Cette question fondamentale de l'émergence de l'humanité au-dessus du voile qui recouvre nécessairement le sacrifice renvoient, selon R. Girard, à des textes qui sont les grands exclus de la culture officielle. Ces textes, très curieusement, les sciences humaines ne les citent jamais, les philosophes non plus. Ces textes sont comme des gêneurs, ce sont les grands textes du judéo-Christianisme, les grands textes de la Bible.

Ce sont des textes différents des autres. Certes, ils ont un fond mythique comme les textes anciens de la civilisation grecque. Le mythe de Caïn et Abel est étonnamment proche du mythe de la fondation de Rome (Romulus et Rémus). Dans les deux cas, c'est un mythe de fondation : le frère tue son frère et la communauté est fondée. Mais ces deux textes sont-ils superposables ?

Dans la Bible retentit la question : « Qu'as-tu fait de ton frère ? » Caïn est présenté comme assassin. C'est l'opposé du mythe de Romulus et de Rémus où Rémus est présenté non pas comme Abel, en victime, mais en coupable menaçant, transgresseur des lois ! En tuant son frère qui n'est pas entré par la porte mais qui a franchi le sillon symbolisant le mur, Romulus est le grand fondateur. Il représente l'archétype du législatif, de l'exécutif et du religieux. Il a défini la loi et il y sacrifie son frère. L'ordre est fondé, il est défendu.

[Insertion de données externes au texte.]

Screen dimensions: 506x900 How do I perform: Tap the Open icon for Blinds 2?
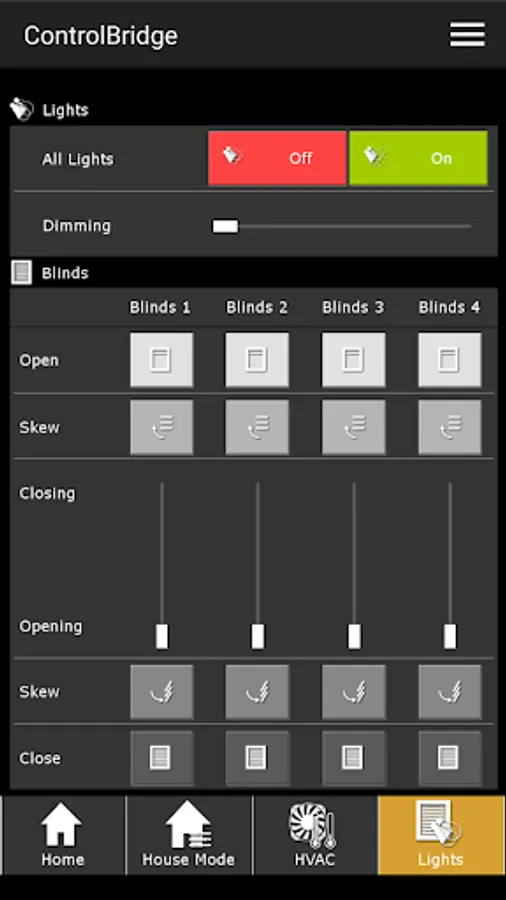point(257,360)
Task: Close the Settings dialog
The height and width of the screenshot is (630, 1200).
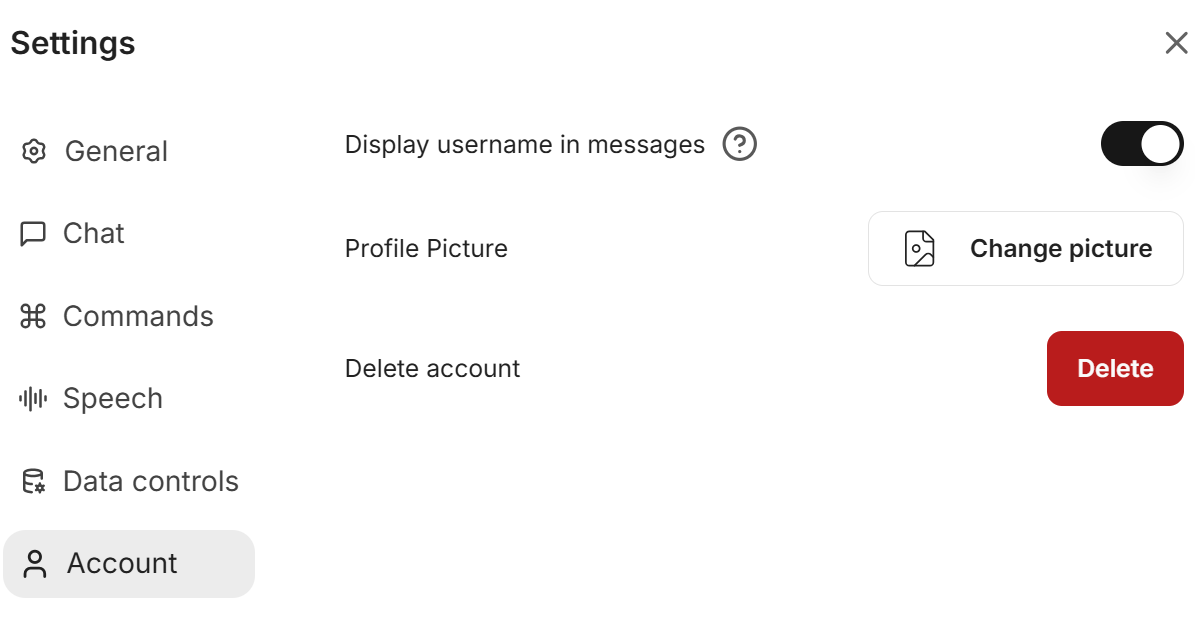Action: [1176, 43]
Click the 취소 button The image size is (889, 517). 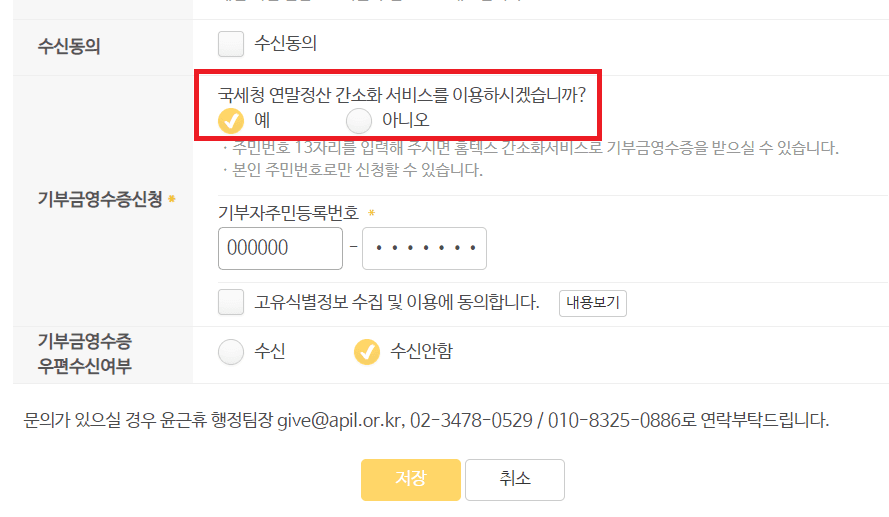coord(515,480)
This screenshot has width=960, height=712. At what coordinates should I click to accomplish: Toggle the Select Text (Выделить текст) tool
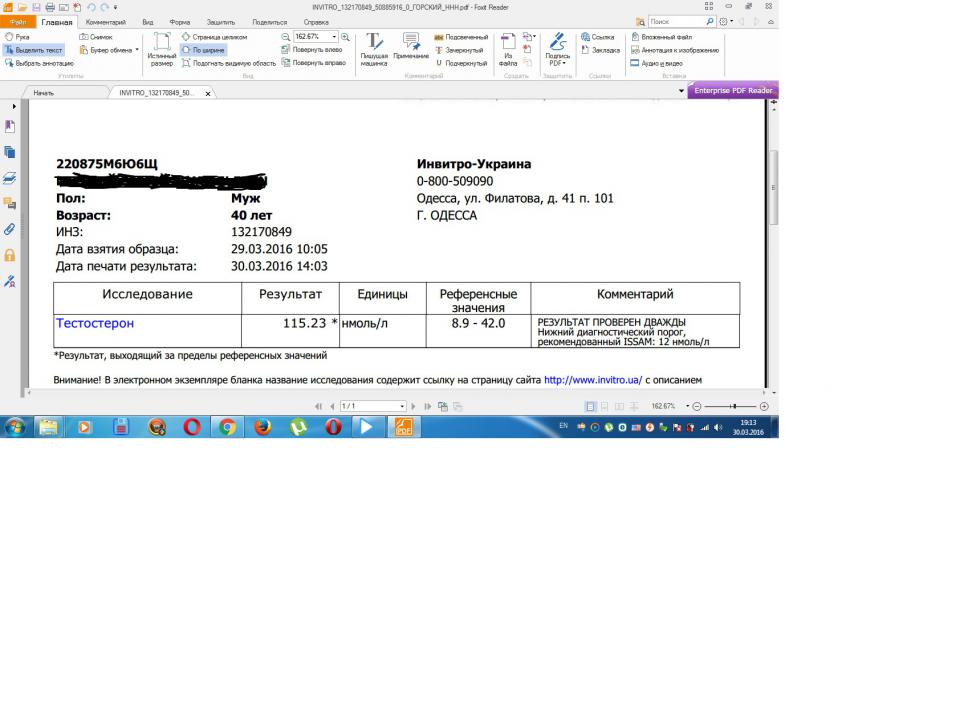pyautogui.click(x=33, y=49)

Entre ces deux textes, il ne s'agit pas seulement d'une différence éthique. Il ne suffit pas de dire que dès le début la Bible enseigne la morale et cherche à nous culpabiliser. Cette différence d'avec tous les autres textes fondateurs de civilisation est capitale : il y a chaque fois, derrière les mythes, des victimes réelles. Les textes de l'antiquité considèrent ces victimes comme coupables, alors que la Bible, à l'opposé, manifeste qu'elles ont été choisies arbitrairement.

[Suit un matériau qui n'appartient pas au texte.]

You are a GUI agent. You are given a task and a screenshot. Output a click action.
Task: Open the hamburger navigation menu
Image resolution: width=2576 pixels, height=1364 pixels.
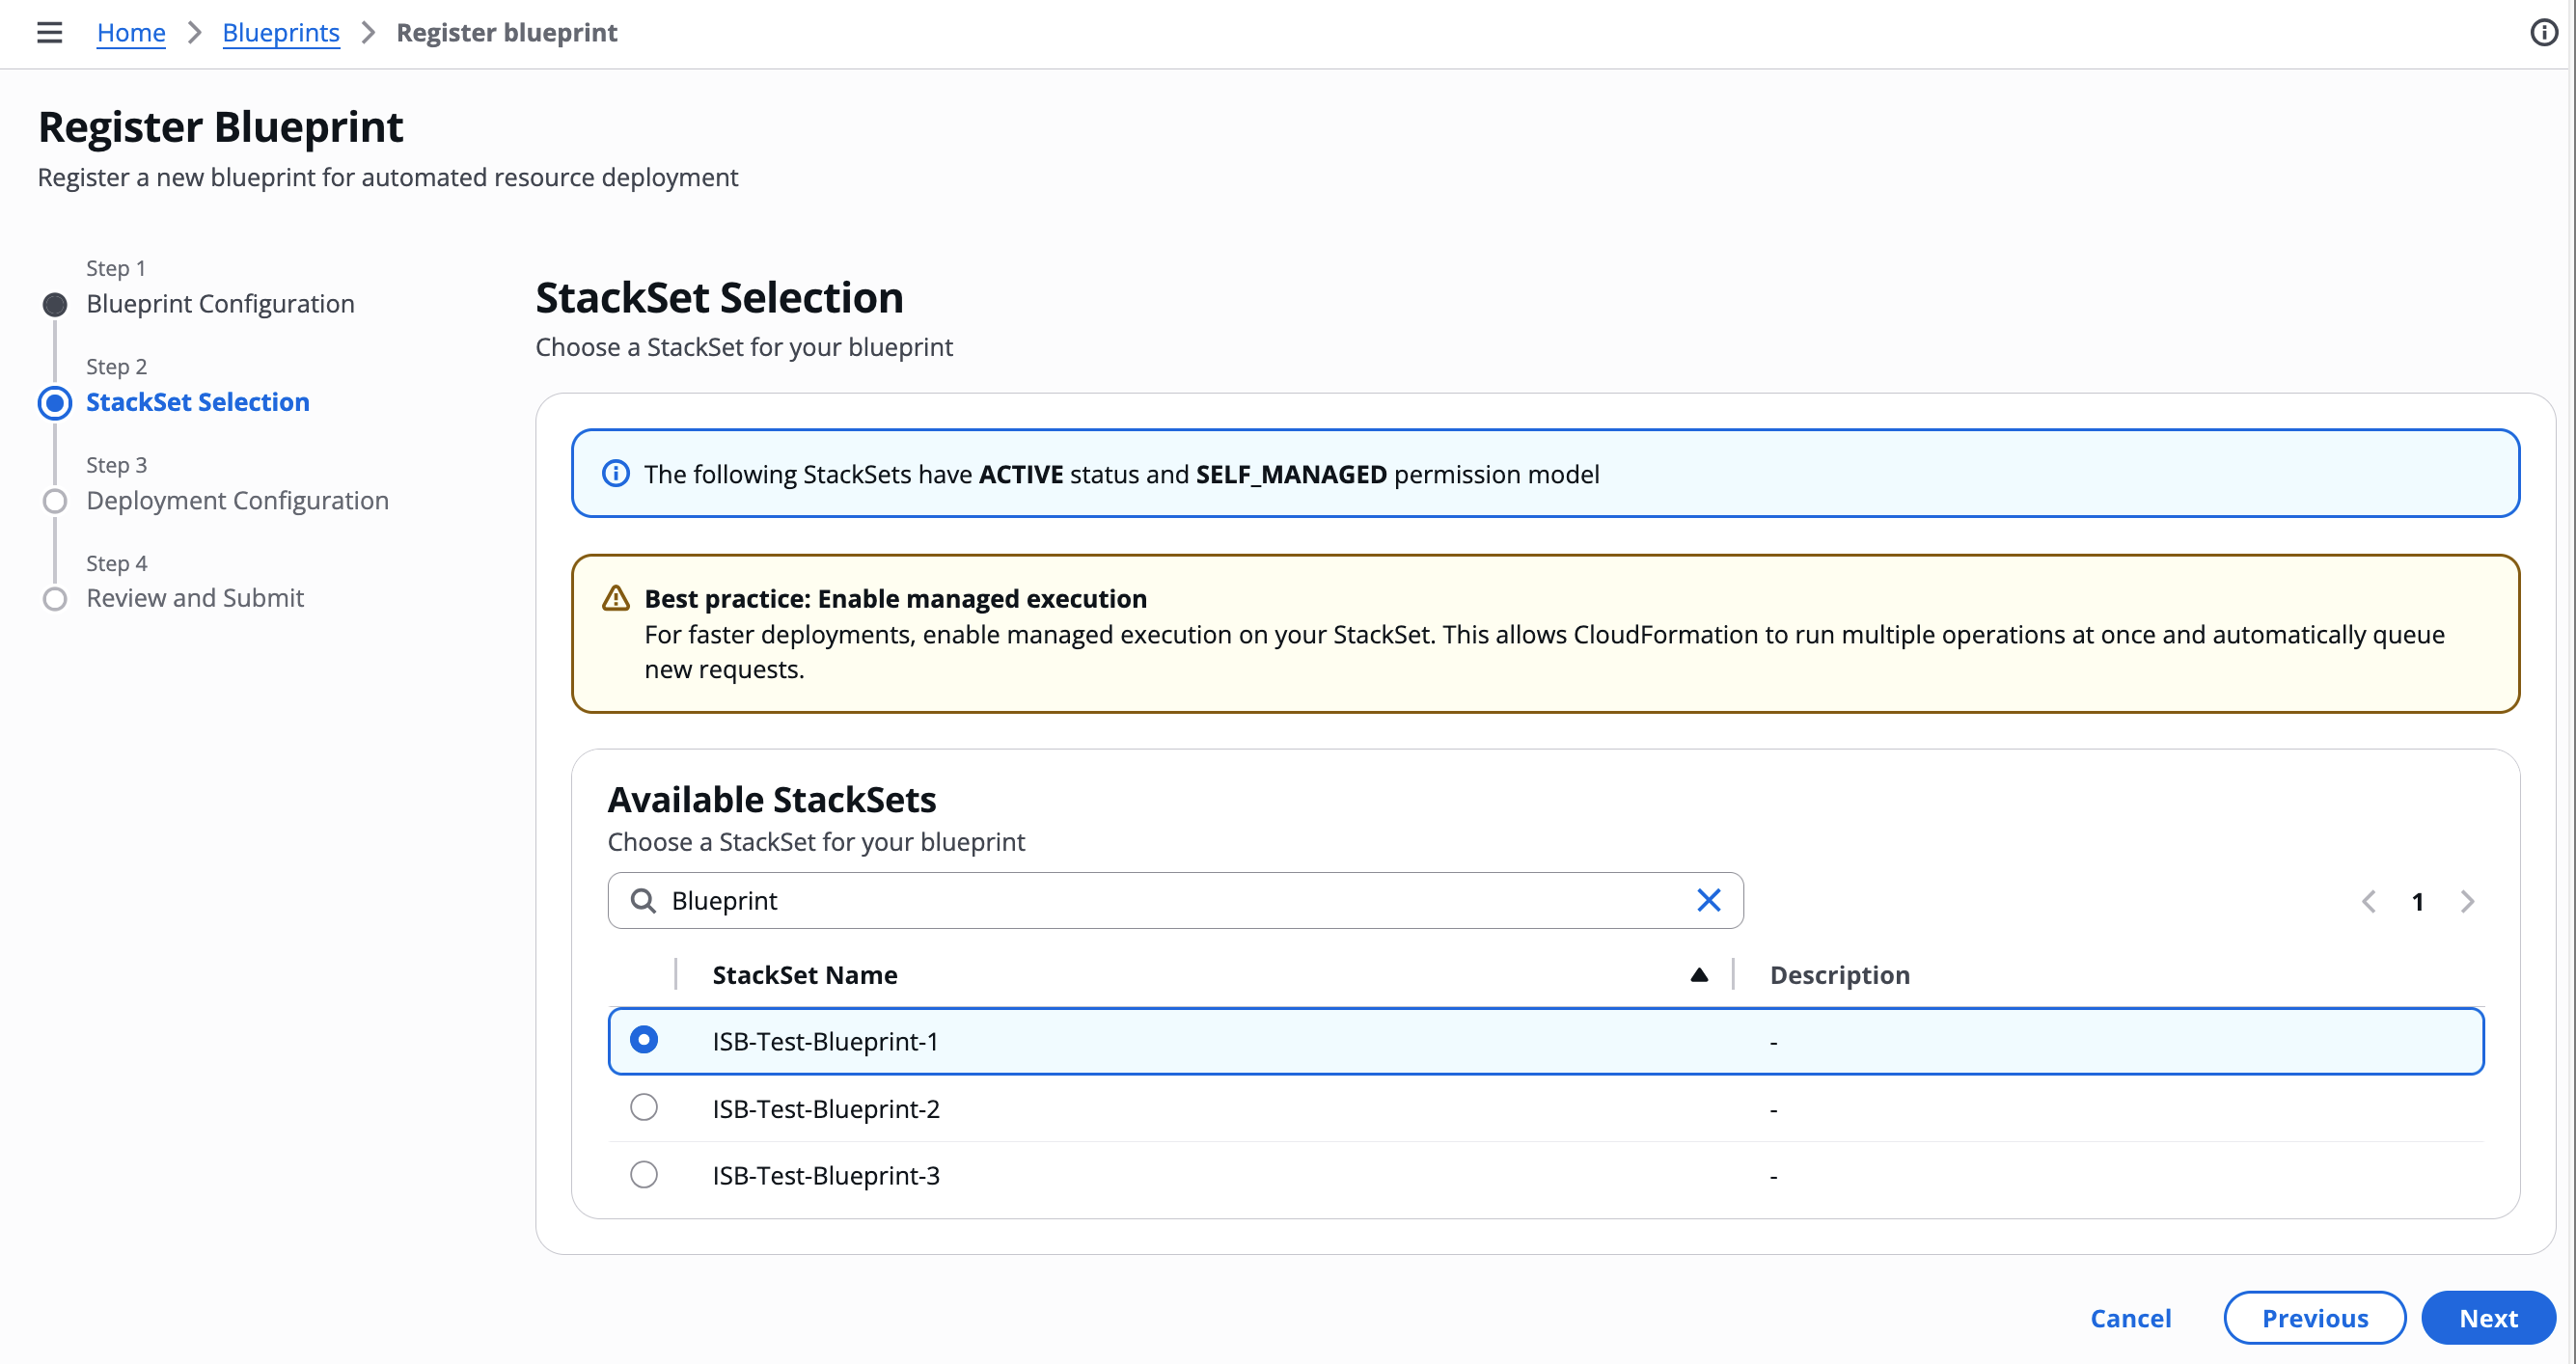[x=48, y=31]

Caïn tue son frère par jalousie. Il est saisi par le mimétisme à tel point qu'il devient un assassin. Toute sa descendance est marquée par le meurtre, un meurtre qui fait boule de neige et qui ne cesse d'augmenter.

C'est la Bible qui, dans ce mythe produit une démythologisation : elle dit la face cachée du mythe antique. Elle apporte un savoir extraordinaire que le monde moderne, si savant soit-il, n'a pas réussi à élucider, une démythologisation dont il n'a pas su encore tirer parti, un savoir extraordinaire qu'il n'a pas su encore rattraper !

Prenons quelques exemples :

B. L'histoire de Joseph. (Des choses cachées p. 173)

Onze frères en sacrifient un douzième (Gn 37, 12). Pourquoi des frères ? Ils sont semblables et ils agissent par jalousie. Joseph est choisi mimétiquement, ils font tous la même chose, au même moment : ils excluent Joseph. Le texte biblique, une fois de plus, au lieu de prendre parti pour les persécuteurs, dit l'innocence de la victime.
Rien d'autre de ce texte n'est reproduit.